Strengths and limitations
We can confirm validity of our findings for several reasons. First, the internal consistency of our panel was high, indicating good agreement among the experts. Second, a good level of external consistency was found. Furthermore, the similarity of the mean of our DW for poisonings with the single DW estimated in an Australian burden of disease study concerning self-inflicted injuries and poisonings 13 reinforces the reliability of our findings.

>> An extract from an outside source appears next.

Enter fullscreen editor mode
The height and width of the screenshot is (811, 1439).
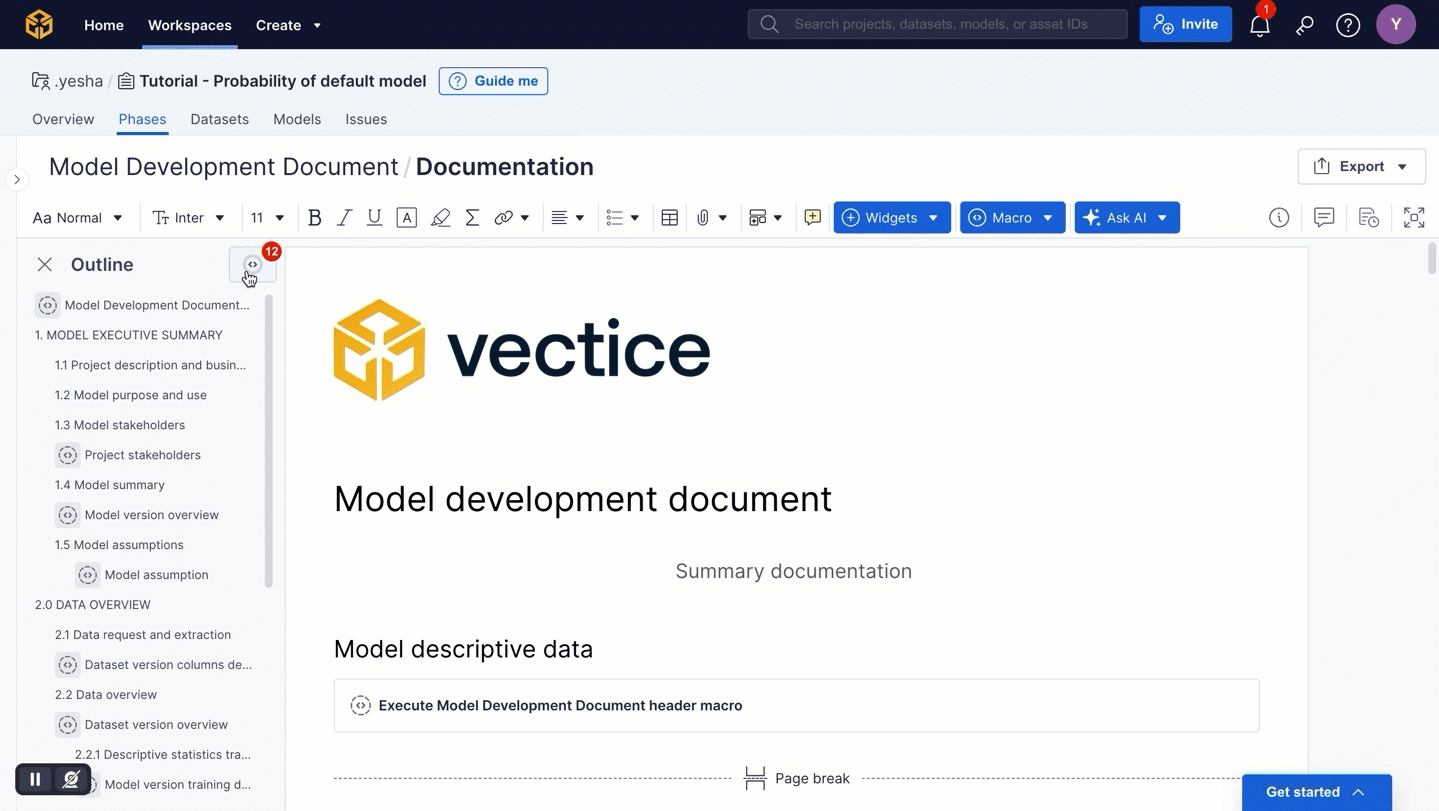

The limitations of this study include the relatively small panel of 10 experts, which resulted in broad 95% confidence intervals. Also, the fact that there is a lack of clear description or definition available for poisonings and their categories based on substance and the outcome is a limitation. Additionally, the DWs have been estimated by an expert panel, although it is also possible to generate a panel from a representative sample of the general population or people who have directly experienced the health state. Debate still exists as to the most appropriate population for health valuation. It is essential to understand that even using different kinds of panels may lead to different estimations of the DWs. Patient panels, for example, tend to rate health states better than the general public, 17 but sometimes worse than expert panels. 24 However, the level of agreement between expert panels and general public panels seems to be good. 17 We chose to use an expert panel in this study based on the fact that similar studies made use of expert panels. A final limitation might be the fact that the DWs have been generated in a middle income, eastern Mediterranean country, which limits the generalizability of the findings.
Footnotes
Acknowledgments
We would like to thank all our panellists for participating and collaborating with us. We also thank Mashhad University of Medical Sciences for supporting this project.
Declaration of Conflicting Interests
The author(s) declared no potential conflicts of interest with respect to the research, authorship, and/or publication of this article.
Funding
The author(s) received no financial support for the research, authorship, and/or publication of this article.